§ **Records for the task**

..............................

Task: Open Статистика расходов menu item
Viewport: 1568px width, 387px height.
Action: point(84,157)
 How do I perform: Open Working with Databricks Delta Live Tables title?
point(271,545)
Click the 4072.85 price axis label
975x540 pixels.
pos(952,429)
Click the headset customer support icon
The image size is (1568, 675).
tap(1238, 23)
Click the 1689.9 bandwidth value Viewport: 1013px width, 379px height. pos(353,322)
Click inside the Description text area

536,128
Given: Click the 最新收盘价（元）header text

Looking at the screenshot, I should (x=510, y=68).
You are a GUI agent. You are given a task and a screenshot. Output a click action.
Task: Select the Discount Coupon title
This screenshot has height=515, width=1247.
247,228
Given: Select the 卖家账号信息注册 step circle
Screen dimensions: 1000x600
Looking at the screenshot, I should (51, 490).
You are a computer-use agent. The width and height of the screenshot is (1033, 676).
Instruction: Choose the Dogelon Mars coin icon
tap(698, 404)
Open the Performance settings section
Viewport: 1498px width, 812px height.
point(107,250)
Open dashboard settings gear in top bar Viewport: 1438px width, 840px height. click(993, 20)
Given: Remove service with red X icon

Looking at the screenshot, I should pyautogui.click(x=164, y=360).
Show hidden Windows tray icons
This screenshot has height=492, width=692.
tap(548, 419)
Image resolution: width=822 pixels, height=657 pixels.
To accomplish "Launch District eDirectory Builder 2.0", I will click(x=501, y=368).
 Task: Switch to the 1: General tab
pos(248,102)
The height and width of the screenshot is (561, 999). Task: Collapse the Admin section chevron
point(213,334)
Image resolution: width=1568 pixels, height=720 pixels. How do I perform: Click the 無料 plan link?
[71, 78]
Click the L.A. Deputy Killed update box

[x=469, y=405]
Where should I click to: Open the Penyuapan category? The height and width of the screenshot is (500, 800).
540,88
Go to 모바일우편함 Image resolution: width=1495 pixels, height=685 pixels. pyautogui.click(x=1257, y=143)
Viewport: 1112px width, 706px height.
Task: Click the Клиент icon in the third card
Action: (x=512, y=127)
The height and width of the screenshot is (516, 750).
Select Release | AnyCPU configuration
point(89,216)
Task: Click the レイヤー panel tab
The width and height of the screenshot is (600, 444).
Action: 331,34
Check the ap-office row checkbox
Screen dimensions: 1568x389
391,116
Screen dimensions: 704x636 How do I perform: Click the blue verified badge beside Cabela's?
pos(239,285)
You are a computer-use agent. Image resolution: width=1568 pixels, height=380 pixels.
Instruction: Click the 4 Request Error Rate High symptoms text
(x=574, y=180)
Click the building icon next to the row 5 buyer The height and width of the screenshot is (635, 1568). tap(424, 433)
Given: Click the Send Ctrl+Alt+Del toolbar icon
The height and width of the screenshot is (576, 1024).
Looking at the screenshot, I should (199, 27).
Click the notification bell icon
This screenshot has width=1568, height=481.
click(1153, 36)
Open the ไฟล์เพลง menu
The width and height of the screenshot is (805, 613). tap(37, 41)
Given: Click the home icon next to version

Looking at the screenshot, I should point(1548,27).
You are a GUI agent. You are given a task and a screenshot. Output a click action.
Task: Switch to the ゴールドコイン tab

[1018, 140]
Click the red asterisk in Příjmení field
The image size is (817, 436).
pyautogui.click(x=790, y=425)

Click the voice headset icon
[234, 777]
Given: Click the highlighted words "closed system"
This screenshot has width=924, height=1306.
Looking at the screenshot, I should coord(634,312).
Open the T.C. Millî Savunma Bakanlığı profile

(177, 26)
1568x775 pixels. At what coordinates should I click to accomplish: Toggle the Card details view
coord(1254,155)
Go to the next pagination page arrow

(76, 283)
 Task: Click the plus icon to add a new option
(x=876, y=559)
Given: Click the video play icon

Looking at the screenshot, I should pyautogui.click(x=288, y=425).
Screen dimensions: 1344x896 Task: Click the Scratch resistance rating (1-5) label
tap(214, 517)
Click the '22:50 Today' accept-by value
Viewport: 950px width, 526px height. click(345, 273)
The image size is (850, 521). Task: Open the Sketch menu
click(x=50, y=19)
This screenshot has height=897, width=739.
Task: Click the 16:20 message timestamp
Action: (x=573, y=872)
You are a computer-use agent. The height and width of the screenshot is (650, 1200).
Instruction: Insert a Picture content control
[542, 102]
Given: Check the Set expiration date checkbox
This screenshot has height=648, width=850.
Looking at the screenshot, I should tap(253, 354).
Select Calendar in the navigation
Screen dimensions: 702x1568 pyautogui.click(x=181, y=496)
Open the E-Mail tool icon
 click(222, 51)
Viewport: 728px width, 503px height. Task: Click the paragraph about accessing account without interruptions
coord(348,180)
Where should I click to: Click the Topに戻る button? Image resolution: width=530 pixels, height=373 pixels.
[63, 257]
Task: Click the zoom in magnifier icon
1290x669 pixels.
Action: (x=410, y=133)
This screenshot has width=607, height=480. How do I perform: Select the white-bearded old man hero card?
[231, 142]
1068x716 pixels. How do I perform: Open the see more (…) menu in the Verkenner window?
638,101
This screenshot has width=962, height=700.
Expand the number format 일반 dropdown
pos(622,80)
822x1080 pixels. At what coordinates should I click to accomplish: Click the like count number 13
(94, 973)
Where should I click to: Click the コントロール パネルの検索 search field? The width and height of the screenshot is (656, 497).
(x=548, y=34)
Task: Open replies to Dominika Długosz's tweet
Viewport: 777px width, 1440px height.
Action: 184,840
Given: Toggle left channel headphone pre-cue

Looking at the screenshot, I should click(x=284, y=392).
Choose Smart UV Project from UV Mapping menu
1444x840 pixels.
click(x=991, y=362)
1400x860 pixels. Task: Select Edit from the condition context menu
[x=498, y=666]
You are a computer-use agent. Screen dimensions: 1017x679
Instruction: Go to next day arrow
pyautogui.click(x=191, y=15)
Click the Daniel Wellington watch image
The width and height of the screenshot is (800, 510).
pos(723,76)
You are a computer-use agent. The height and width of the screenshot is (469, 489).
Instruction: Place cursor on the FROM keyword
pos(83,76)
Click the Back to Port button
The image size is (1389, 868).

..............................

An exact copy of the data is needed.

§ **Result below**
Task: Open Статистика расходов menu item
Viewport: 1568px width, 387px height.
Action: point(84,157)
 How do I perform: Open Working with Databricks Delta Live Tables title?
point(271,545)
Click the 4072.85 price axis label
975x540 pixels.
pos(952,429)
Click the headset customer support icon
The image size is (1568, 675).
tap(1238, 23)
Click the 1689.9 bandwidth value Viewport: 1013px width, 379px height. pos(353,322)
Click inside the Description text area

536,128
Given: Click the 最新收盘价（元）header text

Looking at the screenshot, I should (x=510, y=68).
You are a GUI agent. You are given a task and a screenshot. Output a click action.
Task: Select the Discount Coupon title
This screenshot has height=515, width=1247.
247,228
Given: Select the 卖家账号信息注册 step circle
Screen dimensions: 1000x600
Looking at the screenshot, I should (51, 490).
You are a computer-use agent. The width and height of the screenshot is (1033, 676).
Instruction: Choose the Dogelon Mars coin icon
tap(698, 404)
Open the Performance settings section
Viewport: 1498px width, 812px height.
point(107,250)
Open dashboard settings gear in top bar Viewport: 1438px width, 840px height. click(993, 20)
Given: Remove service with red X icon

Looking at the screenshot, I should pyautogui.click(x=164, y=360).
Show hidden Windows tray icons
This screenshot has height=492, width=692.
tap(548, 419)
Image resolution: width=822 pixels, height=657 pixels.
To accomplish "Launch District eDirectory Builder 2.0", I will click(x=501, y=368).
 Task: Switch to the 1: General tab
pos(248,102)
The height and width of the screenshot is (561, 999). Task: Collapse the Admin section chevron
point(213,334)
Image resolution: width=1568 pixels, height=720 pixels. How do I perform: Click the 無料 plan link?
[71, 78]
Click the L.A. Deputy Killed update box

[x=469, y=405]
Where should I click to: Open the Penyuapan category? The height and width of the screenshot is (500, 800).
540,88
Go to 모바일우편함 Image resolution: width=1495 pixels, height=685 pixels. pyautogui.click(x=1257, y=143)
Viewport: 1112px width, 706px height.
Task: Click the Клиент icon in the third card
Action: (x=512, y=127)
The height and width of the screenshot is (516, 750).
Select Release | AnyCPU configuration
point(89,216)
Task: Click the レイヤー panel tab
The width and height of the screenshot is (600, 444).
Action: 331,34
Check the ap-office row checkbox
Screen dimensions: 1568x389
391,116
Screen dimensions: 704x636 How do I perform: Click the blue verified badge beside Cabela's?
pos(239,285)
You are a computer-use agent. Image resolution: width=1568 pixels, height=380 pixels.
Instruction: Click the 4 Request Error Rate High symptoms text
(x=574, y=180)
Click the building icon next to the row 5 buyer The height and width of the screenshot is (635, 1568). tap(424, 433)
Given: Click the Send Ctrl+Alt+Del toolbar icon
The height and width of the screenshot is (576, 1024).
Looking at the screenshot, I should (199, 27).
Click the notification bell icon
This screenshot has width=1568, height=481.
click(1153, 36)
Open the ไฟล์เพลง menu
The width and height of the screenshot is (805, 613). tap(37, 41)
Given: Click the home icon next to version

Looking at the screenshot, I should point(1548,27).
You are a GUI agent. You are given a task and a screenshot. Output a click action.
Task: Switch to the ゴールドコイン tab

[1018, 140]
Click the red asterisk in Příjmení field
The image size is (817, 436).
pyautogui.click(x=790, y=425)

Click the voice headset icon
[234, 777]
Given: Click the highlighted words "closed system"
This screenshot has width=924, height=1306.
Looking at the screenshot, I should coord(634,312).
Open the T.C. Millî Savunma Bakanlığı profile

(177, 26)
1568x775 pixels. At what coordinates should I click to accomplish: Toggle the Card details view
coord(1254,155)
Go to the next pagination page arrow

(76, 283)
 Task: Click the plus icon to add a new option
(x=876, y=559)
Given: Click the video play icon

Looking at the screenshot, I should pyautogui.click(x=288, y=425).
Screen dimensions: 1344x896 Task: Click the Scratch resistance rating (1-5) label
tap(214, 517)
Click the '22:50 Today' accept-by value
Viewport: 950px width, 526px height. click(345, 273)
The image size is (850, 521). Task: Open the Sketch menu
click(x=50, y=19)
This screenshot has height=897, width=739.
Task: Click the 16:20 message timestamp
Action: (x=573, y=872)
You are a computer-use agent. The height and width of the screenshot is (650, 1200).
Instruction: Insert a Picture content control
[542, 102]
Given: Check the Set expiration date checkbox
This screenshot has height=648, width=850.
Looking at the screenshot, I should tap(253, 354).
Select Calendar in the navigation
Screen dimensions: 702x1568 pyautogui.click(x=181, y=496)
Open the E-Mail tool icon
 click(222, 51)
Viewport: 728px width, 503px height. Task: Click the paragraph about accessing account without interruptions
coord(348,180)
Where should I click to: Click the Topに戻る button? Image resolution: width=530 pixels, height=373 pixels.
[63, 257]
Task: Click the zoom in magnifier icon
1290x669 pixels.
Action: (x=410, y=133)
This screenshot has width=607, height=480. How do I perform: Select the white-bearded old man hero card?
[231, 142]
1068x716 pixels. How do I perform: Open the see more (…) menu in the Verkenner window?
638,101
This screenshot has width=962, height=700.
Expand the number format 일반 dropdown
pos(622,80)
822x1080 pixels. At what coordinates should I click to accomplish: Click the like count number 13
(94, 973)
Where should I click to: Click the コントロール パネルの検索 search field? The width and height of the screenshot is (656, 497).
(x=548, y=34)
Task: Open replies to Dominika Długosz's tweet
Viewport: 777px width, 1440px height.
Action: 184,840
Given: Toggle left channel headphone pre-cue

Looking at the screenshot, I should click(x=284, y=392).
Choose Smart UV Project from UV Mapping menu
1444x840 pixels.
click(x=991, y=362)
1400x860 pixels. Task: Select Edit from the condition context menu
[x=498, y=666]
You are a computer-use agent. Screen dimensions: 1017x679
Instruction: Go to next day arrow
pyautogui.click(x=191, y=15)
Click the Daniel Wellington watch image
The width and height of the screenshot is (800, 510).
pos(723,76)
You are a computer-use agent. The height and width of the screenshot is (469, 489).
Instruction: Place cursor on the FROM keyword
pos(83,76)
Click the Back to Port button
The image size is (1389, 868).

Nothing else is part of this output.